David, my gardener, has been skulking up to the covered front porch on a daily basis to leave half-ripened tomatoes on the rail, as a hedge against local birds who maraud the vines. There are beefsteak tomatoes, a dandy little sunny-yellow hybrid called a Lemon Boy,  and the rare and wonderful Trimato whathefuckiia arlingtonensis.

I really couldn’t bring myself to eat the whole thing, though one of the lobes seemed sound enough for a douse with balsamic vinegar.

You don’t want to see the cucumbers. Trust me.


7 thoughts on “Trimato

  1. We had our first small garden this year. Tomatoes are all about “Nature, red in tooth and claw;” nasty things prey on them and take up residence, which require other nasty chemicals to eliminate. I really don’t like surprises that much. My cucumbers went from fetal innocence to porn dimensions within 24 hours and scared me to death. Eggplants, I’ve decided, are totally satisfying: lovely plant, lovely color, lovely feminine shape, shy pale drooping flower, great meals.

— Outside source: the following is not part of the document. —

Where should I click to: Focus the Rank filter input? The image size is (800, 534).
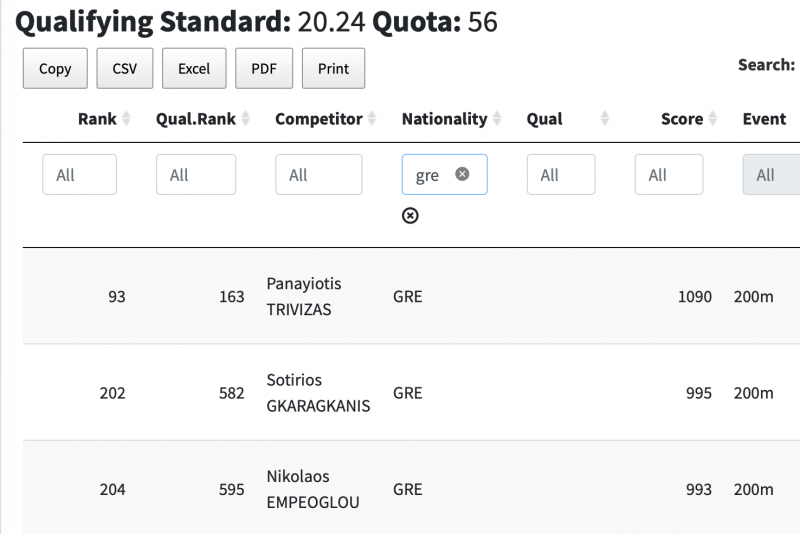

    • “Fetal innocence to porn dimensions” is a lovely phrase and I may borrow it the next time someone starts a conversation with me about zucchini…

      Thanks for dropping in!

    • I have some very nice herbs, but even they have gotten kind of big for their britches. Gotta go take more pictures. As for the tomatoes, since David is the culprit, I can still say I stick to herbs too.

  2. This year (because I am a sucker for Russian stuff) I bought and planted a variety called “Black Krim” with St. Basil’s Cathedral (never mind that it’s in Moscow, not the Crimea) on the label.

    Even though I know better. Russia and produce don’t go together.

    What do you think, sled? Gigantic, Stalinist plant that has taken over the garden. Loads and loads of flowers and NOT A SINGLE piece of fruit. Not a single one.

    Some Russian mafia guys are laughing.